According to Art. 13 of the RF CC, a non-regulatory act of a public authority inconsistent with the law or other legal acts and violating civil rights or legally protected interests of a legal entity may be invalidated by the court.



According to item 6 of the Joint Decision of the RF Supreme Court Plenum and the RF Supreme Court of Arbitration Plenum No. 6/8 of 01.07.1996 «On Some Issues Related to the Application of Part One of the Russian Federation Civil Code,» the grounds for issuing a court decision on invalidation of a non-regulatory act are simultaneously:



- its inconsistency with the law or another legal act,

- the violation by this act of civil rights and legally protected interests of an individual filing a relevant court claim.



However, in the case under consideration, both of the above conditions are missing:



1. The appealed acts have been issued legally and justifiably.

2. The lawful actions of the public authority aimed at terminating the antimonopoly legislation cannot be qualified as a violation of the Applicant's rights, as the rights the violation of which is claimed by the Applicant are restricted by law.



Proceeding from the above, guided by Art. 10 and 13 of the RF CC, Art. 6 of the Law on Competition, Art. 200 of the RF APC, the Federal Antimonopoly Service



REQUESTS



The Moscow City Court of Arbitration to fully dismiss the claims the OJSC United Trade Company.




Annexes:



1. Application of deputy V.N. Bondar of 07.10.2003 No. BV-600/01.

2. Application of OJSC Krasnoyarskenergo of 28.01.2004 No. 119-176-214.

3. Application of OJSC Shchekinazot of 22.12.2003 No. 6363.

4. Application of OJSC Kuibyshevazot of 18.12.2003 No. 0045/3667.

5. Application of COJSC Azot of 24.12.2003 No. 8675.

6. Application of OJSC Volzhsky Orgsintez of 08.12.2003 No. 12/2688.

7. Complaint of OJSC Siassky Pulp-and-Paper Plant of 26.12.2003 No. 33-16/9-2625.

8. Application of OJSC Archangelsk Pulp-and-Paper Plant of 26.12.2003 No. 1/1-5420.

9. Application of OJSC Solombalsk Pulp-and-Paper Plant of 25.12.2003 No. 12-21-12/5917.

10. Application of OJSC Neusidler Syktyvkar of 29.12.2003 No. 24/15418.

11. Application of OJSC Kotlass Pulp-and-Paper Plant of 25.12.2003 No. 029/3876.

12. Application of OJSC AVTOVAZ of 04.01.2004 No. 52000/k-13.

13. Application of RAO Bumprom of 26.12.2003 No. 163-VG.

14. Application of OJSC Russian Aluminium Management of 03.02.2004 No. 01-18-024/04.
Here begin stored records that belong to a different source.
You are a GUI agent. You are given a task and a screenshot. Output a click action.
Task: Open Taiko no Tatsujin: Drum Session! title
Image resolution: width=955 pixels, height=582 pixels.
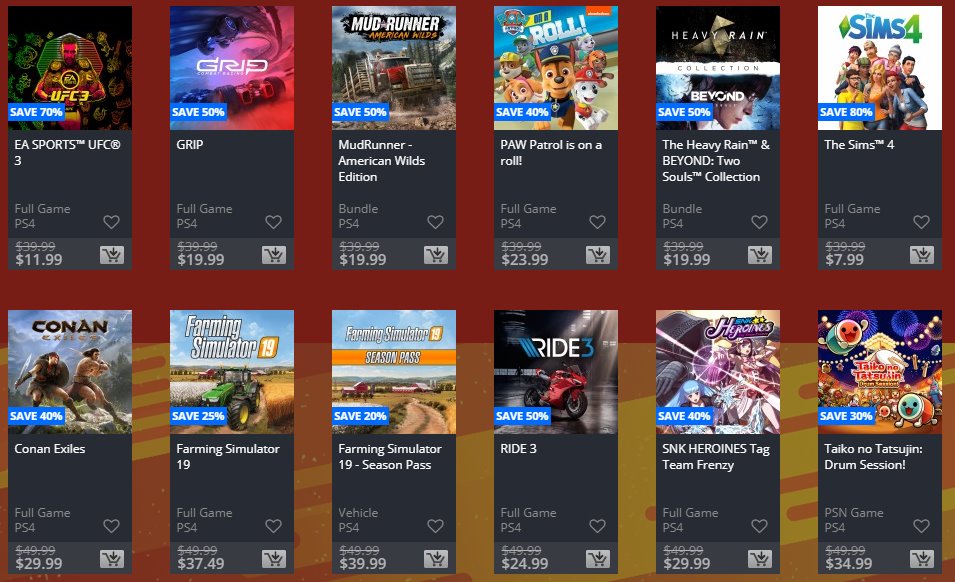click(x=873, y=457)
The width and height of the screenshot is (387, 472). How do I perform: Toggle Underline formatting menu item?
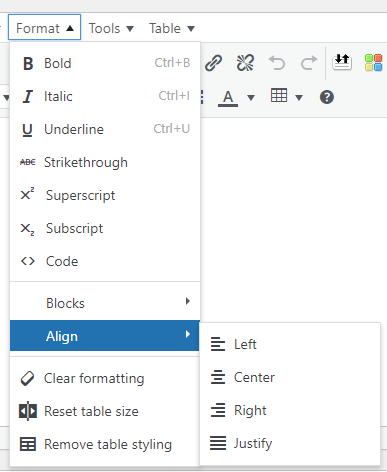[x=105, y=129]
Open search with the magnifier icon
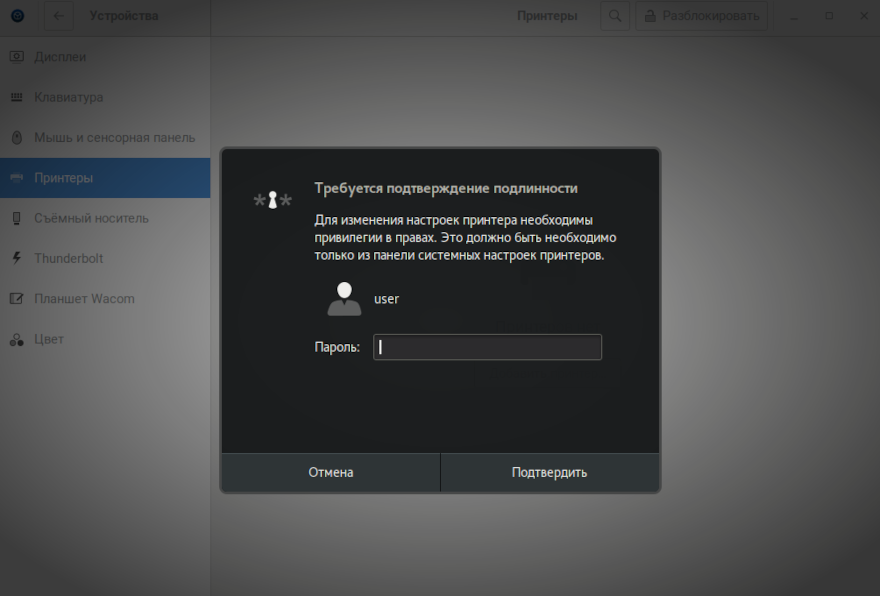 615,16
15. Application of OJSC Viskoza Trade House of 03.02.2004 No. 205.

16. Application of OJSC Kazan Synthetic Rubber Plant of 28.01.2004 No. 1/49.

17. Application of OJSC Lukoil-Neftekhim n/n (incoming MAP of 28.01.2004 No. 2676).

18. Application of OJSC Polyplast n/n.

19. Application of OJSC Nizhnekamskneftekhim of 26.01.2004 No. 36/69.

20. Application of LLC Continental Management LPC of 10.02.2004 No. 01/19.

21. Letter from OJSC Sibur-Neftekhim of 18.12.2003 No. 8440-05/1.

22. Telegram from OJSC Caustic of 17.12.2003.

23. Telegram from JSC Caustic of 05.12.2003.

24. Letter from OJSC Sibur-Neftekhim of 18.12.2003 No. 8412-05/1.

25. Letter from OJSC Sibur-Neftekhim of 18.12.2003 No. 8440-05/1.

26. Letter from OJSC Sibur-Neftekhim of 18.12.2003 No. 8413-05/1.

27. Telegram from OJSC Caustic of 17.12.2003.

28. Letter from OJSC Caustic of 11.12.2003 No. 139/1017.

29. Letter from OJSC Sibur-Neftekhim of 18.12.2003 No. 8417-05/1.

30. Letter from OJSC Caustic of 17.12.2003 No. 039/1034.

31. Telegram from OJSC Caustic of 27.11.2003.

32. Letter LLC Khimprom Trade House of 18.12.2003 No. 261.

33. Notification of OJSC Sayanskkhimplast of 18.12.2003 No. 22-6954.

34. Letter from VOJSC Khimprom of 26.12.2003 No. 13/4330.

35. Letter from OJSC Sibur-Neftekhim of 18.12.2003 No. 8420-05/1.

36. Notification of OJSC Sayanskkhimplast of 12.01.2004 No. 22-64.

37. Letter from VOJSC Khimprom of 26.12.2003 No. 13/4330.

38. Telegram from OJSC Caustic of 27.11.2003.